» **Document section**:
┌──
Click is a Python package for writing command line interfaces. It produces beautiful documentation for you and lets you build command line interfaces in as little as one line of code. In short: it’s awesome and can help take your programs to the next level.

Here’s how you can use it to liven up your Python projects.

Writing Command Line Programs Without Click

It’s possible to write command line programs without using Click, but doing so requires more effort and lots more code. You need to parse command line arguments, perform validation, develop logic to handle different arguments, and build a custom help menu. Want to add a new option? You’ll be modifying your help function then.

There’s nothing wrong with writing your own code, and doing so is a great way to learn Python, but Click allows you to follow the “Don’t Repeat Yourself” (DRY) principles. Without Click, you’ll write code which is fragile and requires lots of maintenance whenever any changes happen.

Here’s a simple command line interface coded without Click:

import sys
import random

def do_work():
        """ Function to handle command line usage"""
        args = sys.argv
        args = args[1:] # First element of args is the file name

        if len(args) == 0:
                print('You have not passed any commands in!')
└──
» **Data provided**:
┌──
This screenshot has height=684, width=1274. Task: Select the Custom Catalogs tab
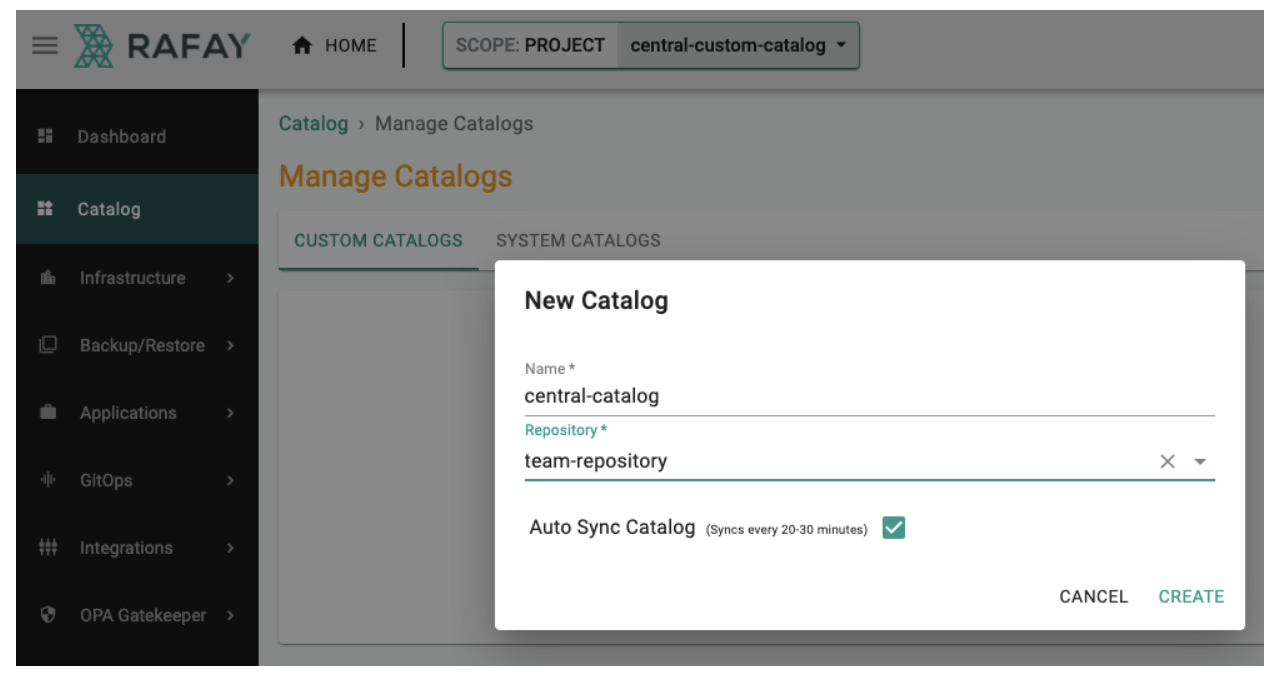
└──
» **Exercise requirements**:
- a) Rewrite the paragraph of the Click article that begins "It's possible to write command line programs without using Click" as a bulleted list that keeps its main facts.
- b) Translate this sentence from the Click article into Spanish: "Click is a Python package for writing command line interfaces."
Rely only on the Click article, not on the listing.

» **Answers for this exercise**:
- a)
- Command line programs can be written without Click, but this takes more effort and much more code.
- You must parse command line arguments.
- You must perform validation.
- You must develop logic to handle different arguments.
- You must build a custom help menu.
- Adding a new option means modifying your help function.

- b) Click es un paquete de Python para escribir interfaces de línea de comandos.